Job 1:
In the reflection on the research approach below, condense the paragraph that begins "As summarized in Chap. 1.2" into a short bulleted list that keeps its main facts.
Job 2:
Carry on the reflection on the research approach below, starting right after its final sentence.

6.1 Reflection of the approach
As summarized in Chap. 1.2, this research approach includes a systematic literature search and explorative prototyping, including porting to possible end devices. The systematic literature search is conducted according to vom Brocke et al. (2009) and includes a forward and backward search. During this process, high-quality literature sources are primarily used, according to Rowley and Slack (2004). However, since the literature search is not ongoing, there is always a risk that relevant literature or primary sources are overlooked or inferior sources are used, despite the care taken. Thus, despite carefully selecting literature, this research is not entirely exempt from this risk.
According to Floyd (1984), exploratory prototyping uses machine learning and deep learning. Both approaches are based on the same data corpus, determined and acquired based on the criteria mentioned in Chap. 3 within the available literature sources. Among others, the minimum audio length of one second and the maximum length of 20 seconds are mentioned as conditions. The minimum size of one second is justified because speech or audio files below this duration generally do not contain useful information. On the other hand, the maximum length of 20 seconds is arbitrarily chosen. A total time of 10, 15, or 30 seconds would also have been conceivable. It is questionable, however, whether a different selection of audio databases would have taken place if this criterion had been changed since, as shown in Fig. 4, the majority of the audio files have a duration of fewer than 10 seconds. Another criterion is the restriction to spoken sentences. Since the goal of the prototypes is SER and not audio classification, the audio files must consequently contain speech. Pieces of music do include speech, but this is interfered with by the accompanying instruments.
Furthermore, emotion recognition in music is not part of this work but is a suggestion for further research. Nevertheless, there is the possibility to look at audio files, including background noise, because, in real situations, communication and, thus, speech does not take place in silence but in noisy environments. In contrast to music, background noises are not in the foreground but in the background. Therefore, it would be an enrichment to include additional databases with such audio data in the research.
Furthermore, it is specified as a criterion that the files must be in an auditory or audiovisual format. However, a restriction on the file type, sampling rate, o dubbing of the files is not made here. A limitation to purely auditive file formats would be feasible and influence the selection of the databases but would not affect the further procedure. This is because, before the model training, all audio files are still transformed to the same format and file type. The native language used in the audio files is also not a selection criterion, which is why it can be seen from Table 1 it can be seen that the selected databases contain German, English, and Italian language data. It would also be possible to choose audio files in, for example, Turkish, Danish, or Chinese. Since the six basic emotions, according to Darwin (1873) and Ekman (1971), are expressed in the same way across cultures, the mother tongue spoken has no significant influence on the Mel spectrograms, the model training, or the result. However, when selecting databases, male and female voices must be included. Not meeting this criterion may prevent the generalization of the data and lead to overfitting or underfitting the model; open accessibility and the presence of a label are mandatory for canvassing. Without open access to the databases, the procedures and results of this work cannot be reproduced by third parties. Furthermore, without labeled data, no supervised machine-learning algorithm is feasible. Investigating whether a different quantity or composition of the databases or the included language changes the outcome of this work can be the subject of further research.

Dataset content:
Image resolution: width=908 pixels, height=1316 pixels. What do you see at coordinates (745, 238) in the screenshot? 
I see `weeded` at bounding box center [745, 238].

Written reply 1:
- The approach combines a systematic literature search with explorative prototyping, including porting to possible end devices.
- The literature search follows vom Brocke et al. (2009) and includes a forward and backward search.
- Mainly high-quality sources are used, following Rowley and Slack (2004).
- Because the search is not ongoing, relevant literature or primary sources may be overlooked or inferior sources used, and despite careful selection the research is not entirely free of this risk.

Written reply 2:
Other methodologies that affect both procedures equally include splitting the data corpus into training and validation partitions in an 80 to 20 ratio or transforming the audio files to a 16000 hertz format with the mono channel. The alternative division of the training and validation partitions in a ratio of 50 to 50 (Krizhevsky et al. 2017), or two-thirds to one-third, represents a potential option. Formatting audio files in the manner above are the most commonly cited method for preprocessing audio files in the literature and are consistent with approaches taken in this work (Lin and Wei 2005; Lim et al. 2017; Zhang et al. 2018a) but also provides room for research elsewhere with different parameters.
In implementing the machine learning method, the hyperparameters and value ranges are defined at the beginning of the training, based on which the algorithm determines the optimum independently. The selection of those hyperparameters is based on the research of Mao et al. (2014). However, other parameters or ranges of values are also conceivable, as in Wang et al. (2015) or Cummins et al. (2017). For feature extraction, the framework openSMILE, including the eGeMAPS, is used, as it is also used in Cummins et al. (2017) and Ottl et al. (2020). Although this approach is in line with current research, DEEP SPECTRUM (Ottl et al. 2020) is also conceivable.
In contrast to the Machine Learning method, the Deep Learning method uses explicit hyperparameters described in Chap. 4.3. The division of the training into two phases of 50 epochs each is based on the research of the authors Tan et al. (2018). A different approach was taken by Zhang et al. (2018a), using as hyperparameters a batch size of 30, the SGD, and a learning rate of 10− 3. However, an SGD with a learning rate of 10− 2, a dropout of 0.25, and a Rectified Linear Unit activation function are standard hyperparameters, as used by Lim et al. (2017). Differences also prevail in the generation of Mel spectrograms between the parameters described in Sect. 2.3.3 described the relevant literature. For example, in Zhang et al. (2018a), 64 Mel filters are used for audio classification at a frequency range of 20 to 8000 hertz on a 25-millisecond Hamming window with a ten-millisecond superposition each. According to Zhang et al. (2018a), the difference in the different Mel spectrogram generations can be justified because SER and speech recognition are also differentiated processes. The use of Mel spectrograms, as mentioned in Chap. 2, is in line with the current state of research. Alternatively, the use of MFCC within the Deep Learning procedure is possible.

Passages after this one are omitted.